Every one of us preys upon his neighbour, and yet we herd together.
The Beggar's Opera: John Gay

Tuesday, 24 July 2012

Olympic quote of the day - 2

Jaques Rogge  this time - or, more correctly, Count Rogge - from the interview on yesterday's BBC News.

No, it's not the quote about being 'working class' - so obviously a slip in translation from a man giving an interview in a foreign language that it seems hardly worth commenting on (though some newspapers clearly think otherwise) - but a short phrase from later in the interview.

What makes this particular quote memorable is the momentary pause and the almost imperceptible shrug with which Rogge, challenged by the interviewer about the IOC's 'limos and five-star hotels', replies:

"We have to have accommodation."

in such a flat tone of stating-the-bleeding-obvious that it's clear he has no intention of even entertaining the idea that requisitioning an entire 5* hotel for the duration might be seen as a little over the top in today's climate of austerity.

Interestingly, this interview has prompted a flurry of complaints at the BBC's sports blog that David Bond, the BBC's sports editor, 'lacked respect', or was 'breathtakingly impertinent' in raising the subject as he did: some commentors claimed to have registered with the sole purpose of expressing their disapproval:

'If Mr Rogge and his organisation need a decent hotel for the duration of their stay then they should have it.'

(It all depends, I suppose what you mean by 'decent' - for most of us the term would not necessarily automatically imply the likes of the London Hilton)

'As 'guardians' of the Olympic Movement why shouldn't they stay in quality accommodation?'

Whatever the rights and wrongs of the matter - and I think it's a fair bet that the BBC bigwigs don't exactly rough it when they travel abroad for work either - it's interesting to see how this seems to have tapped into a rich reserve of enthusiasm for the games.

It's a stark contrast to the cynicism abounding in the blogosphere - at least in the vicinity of the Tavern (see Longrider Gildas and A K Haart for a sample).
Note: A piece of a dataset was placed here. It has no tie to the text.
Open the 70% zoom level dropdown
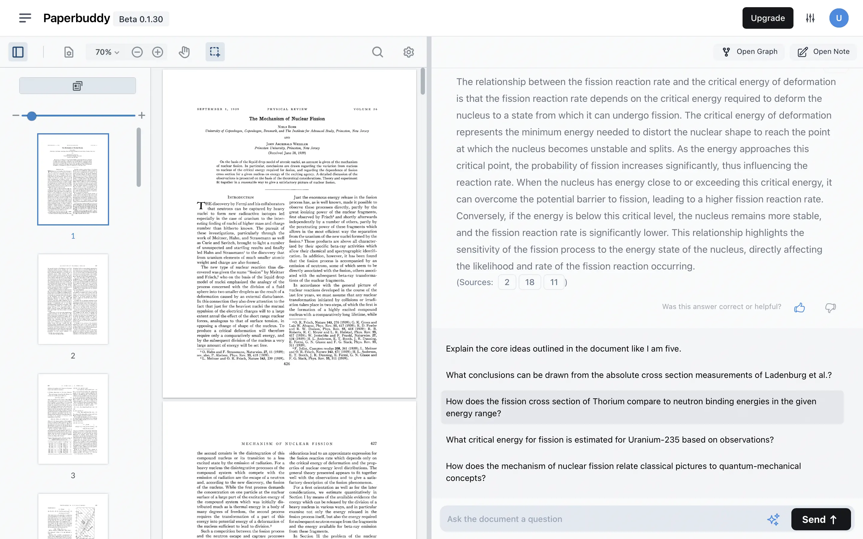The height and width of the screenshot is (539, 863). pos(105,52)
How ironic, that this event supposed to promote harmony and unity through sport has divided the nation so radically.


  1. It's not just the blogosphere - hardly any of my colleagues LAN to watch it, and greet any new setback or revelation with barely-concealed glee. Yet my brother & his partner are gung-ho to the point of both being official volunteers (her for the Olympics, he for the Paralympics).


    I've got lots of tv shows saved up to watch!

  2. I suppose people just enjoy watching sport and having their emotions tweaked in what they feel is a positive way. The Olympics provides both.

    The BBC is very good at gushing over these things too - it's seductive.

  3. From long observation at the chalkface, I reckon humans fall fairly neatly in to one of two categories - the 'herd animals' and the 'maverick'; often both types are found within the same family.

    Herd animals are easy to identify - watch for the children who look round to see what their classmates are doing before they commit themselves, or turn up to lessons with the same hairstyle or pencil-case as the rest of their 'friendship group' (ugh!).

    Naturally they enjoy team sports - mavericks can be good at sport too, but belonging to a team doesn't matter to them in the same way.

    No prizes for guessing what I am - one memorable school report read 'I am sorry to say she she is entirely devoid of team spirit' - and I suspect most of the bloggers whose work I enjoy would fit into the same category; you have to be outside the herd to cultivate a distinctive and objective voice.

    The Olympics may be polarising the population, showing up a division that largely escapes notice the rest of the time.